Did you know over 1 million people visit Irish racecourses every year. It is part of Irish culture and society. A ''horse nation''. Domestically, it is the most popular spectator sport. 

The Punchestown's Festival, in April, has an attendance which exceeds 100,000. In July, Galway is similar very popular for locals and tourists alike. 

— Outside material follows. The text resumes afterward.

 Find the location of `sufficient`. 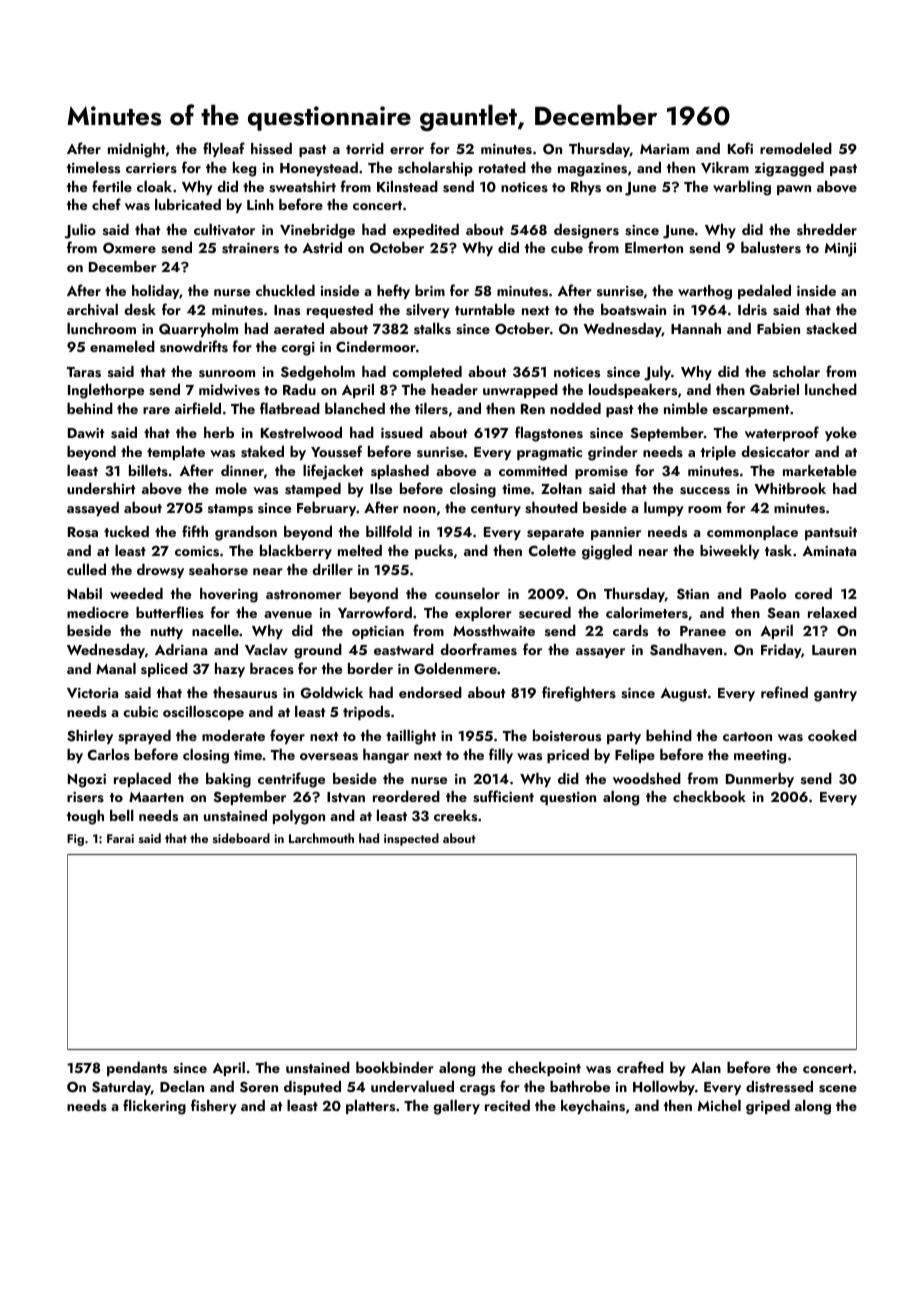

sufficient is located at coordinates (503, 796).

The majority of the racing is on the turf with Dundalk the only racecourse on an artificial surface. It is floodlit so evening fixture can take place throughout the year. 

Type of Racing in Ireland

Flat racing

Flat racing starts in mid March and ends in mid November. Races are contested over distances from 5 - 20 furlongs. The majority of Flat Irish racecourses are dual purpose - both Flat and National Hunt fixtures - with just three courses used for Flat racing. 

National Hunt racing

National Hunt racing is also known as jump racing: hurdles or fences. Horses have to jump a number of obstacles. Jump racing is held all year round but predominantly from November - March, when the going is less firm. The minimum distance is two miles. 

There three types of National Hunt racing:
  1. Steeplechase   - jumping fences 
  2. Hurdles - hurdles measure 3' 1'' in height
  3. Point-to-point - where horses run over farmland rather than a racecourse. There are over 100 point-to-point meetings each year. Did you know that a number of Gold Cup winners started their careers over point-to-points. 
There are 26 racecourses in Ireland. That equates to a higher number per head of population than any other country in the world. More than 350 race meetings and over 2000 races per annum. 

Q) How many people visit Irish racecourses each year?

A) 1.3 Million +

Q) Which meeting exceed 100,000 attendance?

A) The Punchestown Festival (April) & Galway (July)

Q) Which racecourse is most unusual? 

A) Laytown is distinct from any other racecourse because it is run on the beach. It is the only beach racecourse which adheres to the Turf Club rules. They have one meeting annually in September.   

Racecourses by location: Ulster, Munster, Leinster, Connacht

Racing at Tralee stopped in 2008 when the racecourse was sold for redevelopment.